After almost two years of consultations, the Association of Ontario Health Centres has adopted the Charter for Health Equity. With the adoption of the Charter, the sector (which includes ten Aboriginal Health Access Centres, 73 Community Health Centres [of which six are francophone], 15 Community-governed Family Health Teams and four Nurse Practitioner-led Clinics) commits itself to action in identifying and redressing health disparities within its member agencies and the communities they serve.
Community Health Centres (CHC) have been leading the way on health equity since the first CHC opened in Ottawa 43 years ago – yet they remain largely unknown in the province of Ontario. Despite a recent expansion in the number and reach of CHCs, the percentage of Ontarians with access to a model that combines community governance and inter-disciplinary, collaborative primary health care with a focus on illness prevent and health promotion based on the social determinants of health — remains at a mere 4%.
Health and health inequities, as we have known for a long time, are shaped by those social determinants: income distribution, access to education affordable housing and food, early childhood development, the environment and social inclusion/exclusion. Health disparities are defined (by the Wellesley Institute) as ‘those differences in health outcomes that are avoidable, unfair and systematically related to social inequality and disadvantage’.

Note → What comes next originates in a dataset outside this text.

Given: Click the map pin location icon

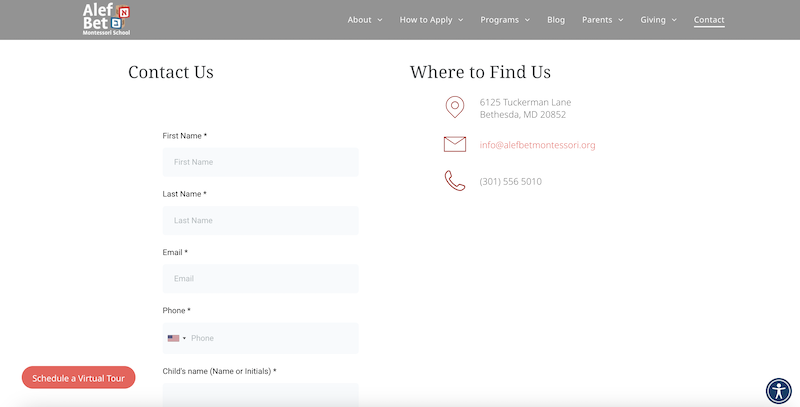Looking at the screenshot, I should (x=455, y=108).
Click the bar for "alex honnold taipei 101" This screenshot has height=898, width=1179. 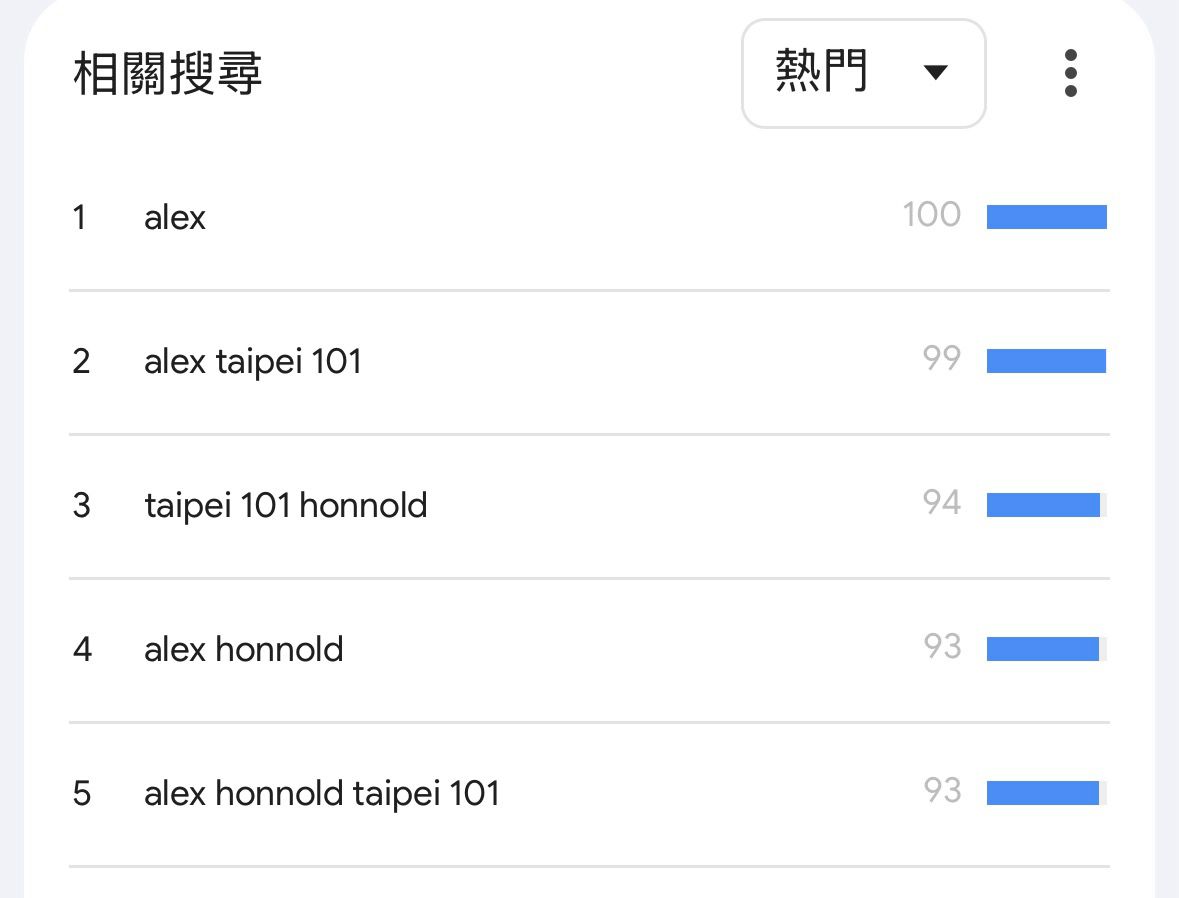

CHCs will be guided by the Charter in a strengthened leadership in health equity through the creation and design of ‘policies and interventions that address discrimination and oppression with a goal of eradicating social inequality and disadvantage for the purposes of reducing differences in heath outcomes’. The Charter makes particular mention of the distinct histories of the Aboriginal and Francophone communities and their constitutionally-protected rights, as well as the distinct health needs of those living in rural and remote Ontario, impoverished urban neighbourhoods and of those who are uninsured and undocumented.
Health problems, the Charter affirms, are not just medical/biological problems – though our system continues to focus the vast majority of its resources on the medical/biological and perhaps pharmaceutical aspects of sickness – but social, affecting access to resources and to power. ‘In our society, access to resources and power is often constrained by poverty, racism, sexism, homophobia, transphobia, ageism, ableism and other forms of social exclusion’, and the multiple intersections.
In a multitude of workshops and plenary sessions, presenters and participants echoed the essence of the Charter, asking: If health is a fundamental human right, embracing the physical, mental, social and spiritual aspects of well-being, why are we continuing to fund medicalised sickness care while making cuts to education, social assistance, employment insurance, culture and the arts, daycare, the environment, and coupling a downward pressure on wages with the ongoing removal of constraints on capital’s – especially in the area of resource extraction – capacity for profit maximisation? Why do we continue a model of physician placement and compensation that fails to take into account population health needs and incents doctors to cherry-pick the healthy and wealthy and focus on quantity, rather than quality of care. Media reports on these topics raised the profile of the provocative and well-received contributions of clients and providers, including Drs Nicole Nitti (physician at Access Alliance), Richard Glazier (senior scientist at the Institute for Clinical Evaluative Sciences) and Kieran Moore (associate professor, emergency and family medicine at Queen’s University).
The Charter Backgrounder laments the ‘uneven’ official support for health equity, ‘in view of unmet commitments to sustain a poverty reduction agenda and the absence of policy and programme approaches’. However, it applauds the government’s encouragement of the use of the Health Equity Impact Assessment Tool (HEIA), initially produced by the Wellesley Institute for the Toronto Central LHIN, as a ‘decision-support tool to identify how a specific programme, policy or initiative may impact population groups in different ways’. The Backgrounder point to the work of the CHCs in the Greater Toronto Area, which has issued in a three-year health equity plan, ‘Building on Potential – Driving Action’.